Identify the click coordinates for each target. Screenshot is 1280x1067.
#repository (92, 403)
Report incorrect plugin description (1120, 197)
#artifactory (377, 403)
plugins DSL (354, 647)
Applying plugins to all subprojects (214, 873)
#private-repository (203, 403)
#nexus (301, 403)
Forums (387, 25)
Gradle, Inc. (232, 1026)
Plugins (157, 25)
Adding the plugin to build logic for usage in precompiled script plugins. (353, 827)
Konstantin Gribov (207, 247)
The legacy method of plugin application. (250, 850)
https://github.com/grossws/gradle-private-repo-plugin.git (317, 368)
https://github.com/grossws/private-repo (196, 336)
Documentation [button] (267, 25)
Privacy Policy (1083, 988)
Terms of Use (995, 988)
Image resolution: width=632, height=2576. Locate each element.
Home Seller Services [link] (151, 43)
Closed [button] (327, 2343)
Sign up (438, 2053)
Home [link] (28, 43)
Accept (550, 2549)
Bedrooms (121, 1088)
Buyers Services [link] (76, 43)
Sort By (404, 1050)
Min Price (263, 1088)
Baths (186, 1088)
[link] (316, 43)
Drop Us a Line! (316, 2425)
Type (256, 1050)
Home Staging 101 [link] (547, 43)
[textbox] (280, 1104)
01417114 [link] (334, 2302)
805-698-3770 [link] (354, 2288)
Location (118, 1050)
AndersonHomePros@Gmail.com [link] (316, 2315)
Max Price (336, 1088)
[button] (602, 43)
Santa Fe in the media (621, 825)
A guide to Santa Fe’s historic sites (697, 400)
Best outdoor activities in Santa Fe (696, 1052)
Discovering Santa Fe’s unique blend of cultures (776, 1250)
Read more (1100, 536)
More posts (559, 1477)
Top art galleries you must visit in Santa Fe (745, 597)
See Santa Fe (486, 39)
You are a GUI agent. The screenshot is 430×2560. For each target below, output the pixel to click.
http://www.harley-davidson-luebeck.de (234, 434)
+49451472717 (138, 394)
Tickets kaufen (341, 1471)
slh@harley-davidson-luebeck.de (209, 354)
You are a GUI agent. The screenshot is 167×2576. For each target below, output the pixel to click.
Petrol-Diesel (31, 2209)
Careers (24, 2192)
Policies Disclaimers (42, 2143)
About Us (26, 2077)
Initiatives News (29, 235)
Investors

======

## Problem details
From the line with "Sort By (404, 1050)" to the final line of the entries above, return every line exactly as written.

## Answer to this problem
Sort By (404, 1050)
Min Price (263, 1088)
Baths (186, 1088)
[link] (316, 43)
Drop Us a Line! (316, 2425)
Type (256, 1050)
Home Staging 101 [link] (547, 43)
[textbox] (280, 1104)
01417114 [link] (334, 2302)
805-698-3770 [link] (354, 2288)
Location (118, 1050)
AndersonHomePros@Gmail.com [link] (316, 2315)
Max Price (336, 1088)
[button] (602, 43)
Santa Fe in the media (621, 825)
A guide to Santa Fe’s historic sites (697, 400)
Best outdoor activities in Santa Fe (696, 1052)
Discovering Santa Fe’s unique blend of cultures (776, 1250)
Read more (1100, 536)
More posts (559, 1477)
Top art galleries you must visit in Santa Fe (745, 597)
See Santa Fe (486, 39)
You are a GUI agent. The screenshot is 430×2560. For each target below, output the pixel to click.
http://www.harley-davidson-luebeck.de (234, 434)
+49451472717 (138, 394)
Tickets kaufen (341, 1471)
slh@harley-davidson-luebeck.de (209, 354)
You are a GUI agent. The screenshot is 167×2576. For each target below, output the pixel to click.
Petrol-Diesel (31, 2209)
Careers (24, 2192)
Policies Disclaimers (42, 2143)
About Us (26, 2077)
Initiatives News (29, 235)
Investors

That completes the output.